## [Provided data]
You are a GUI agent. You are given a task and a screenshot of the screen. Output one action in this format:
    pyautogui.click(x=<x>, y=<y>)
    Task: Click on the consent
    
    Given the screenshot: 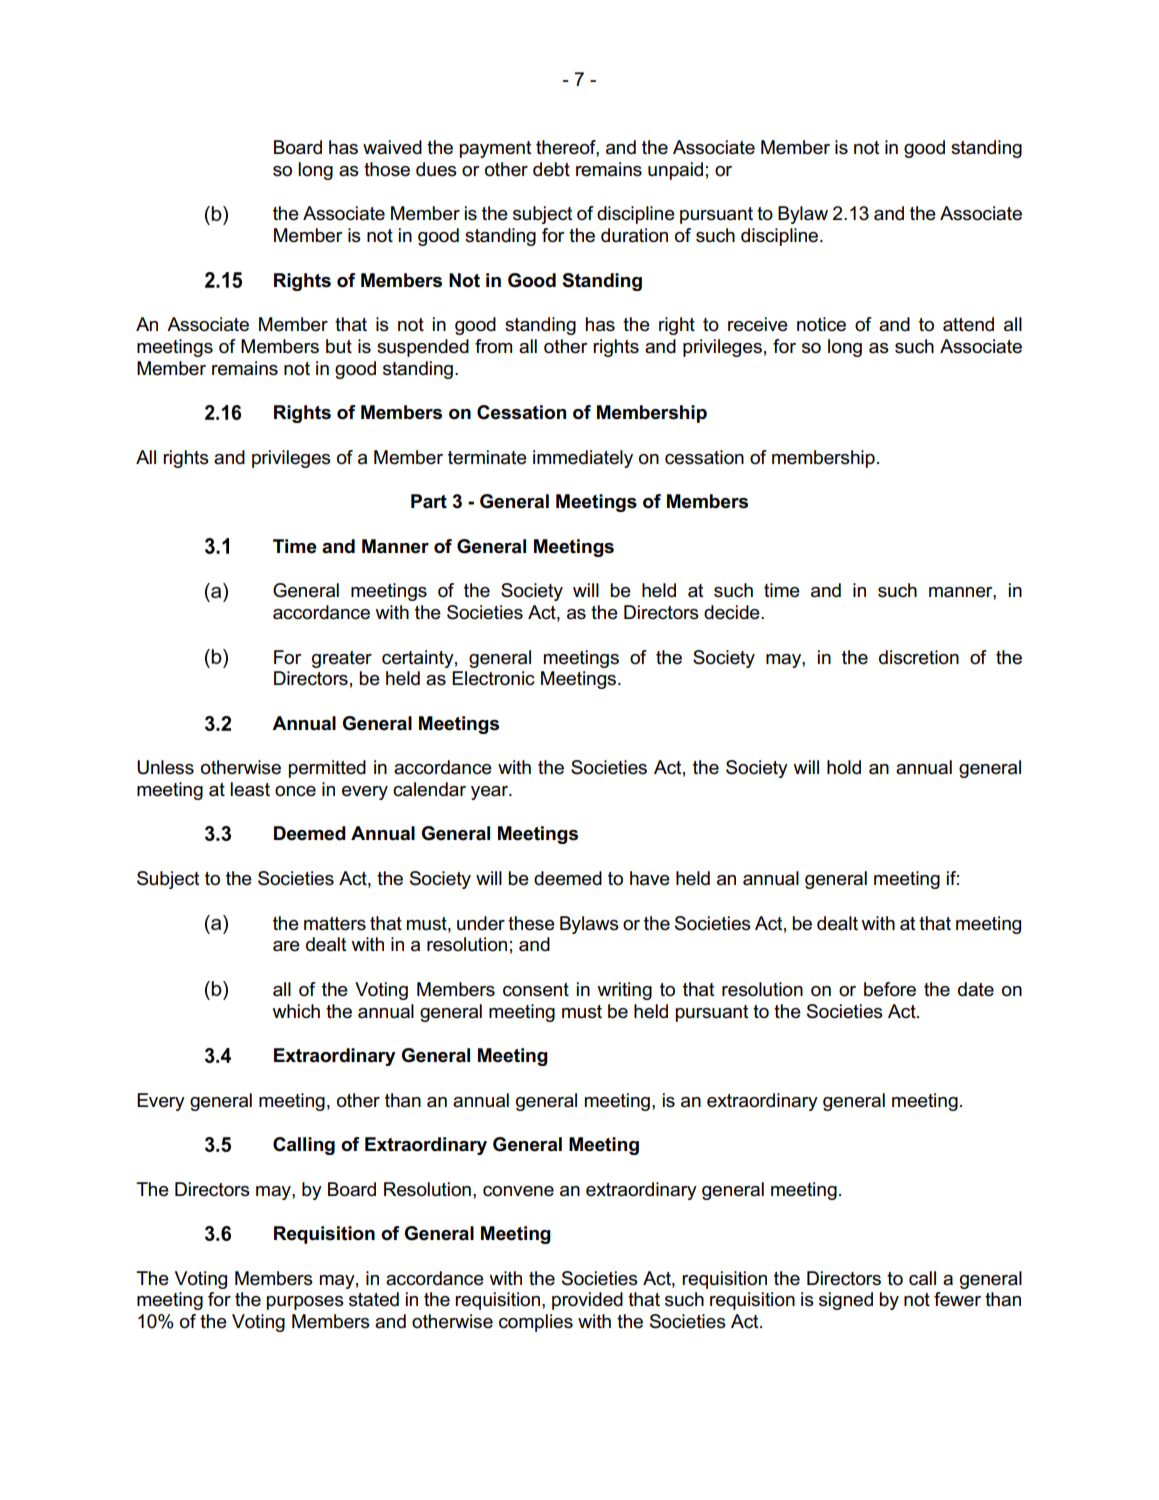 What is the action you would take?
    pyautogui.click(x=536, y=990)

---

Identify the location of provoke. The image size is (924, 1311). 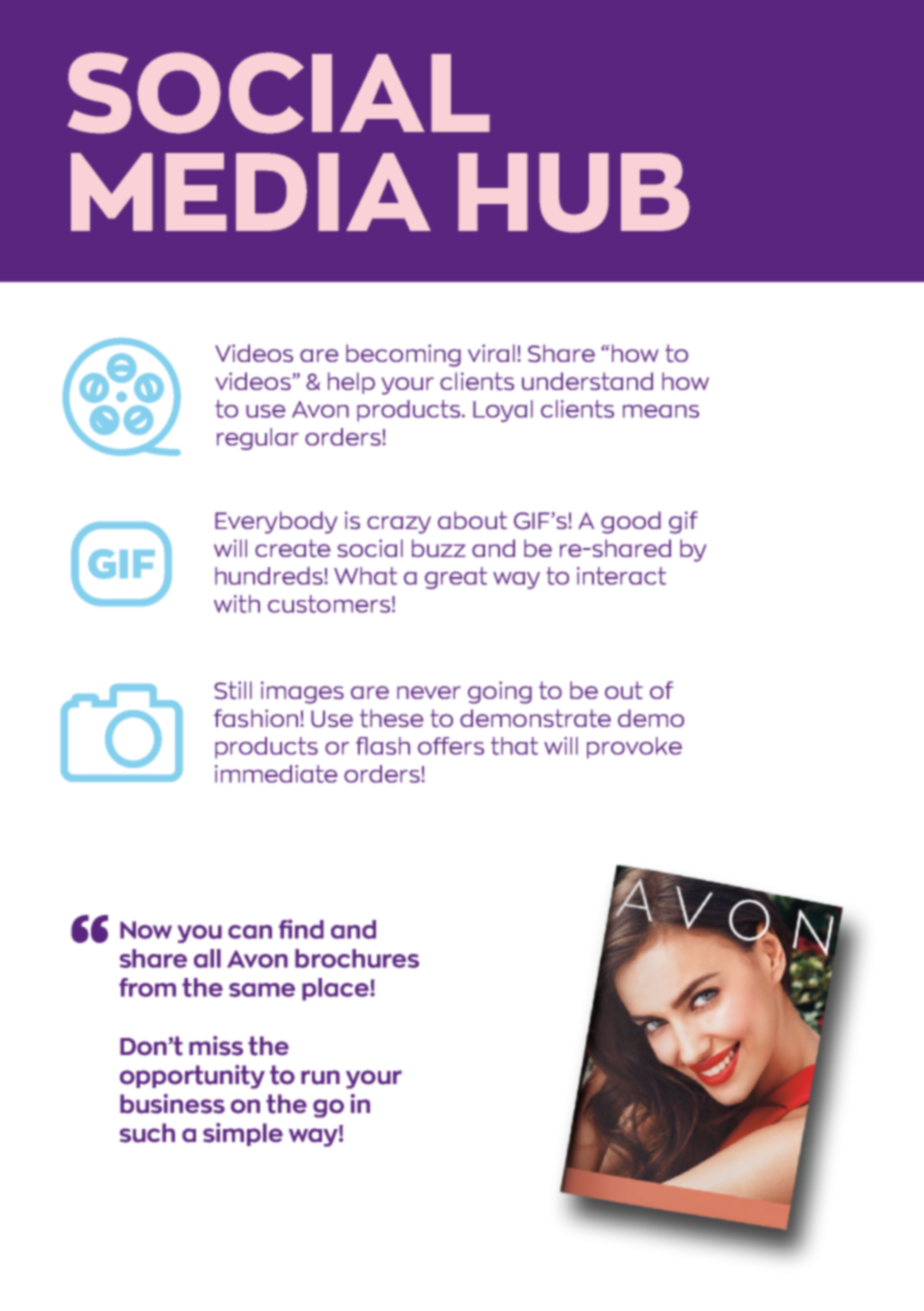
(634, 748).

## [Given problem]
Output the lines from the line containing "Identify the location" to the line containing "(634, 748).", both included, and omit the pictures.

## [Result of the exercise]
Identify the location of provoke. The image size is (924, 1311). 
(634, 748).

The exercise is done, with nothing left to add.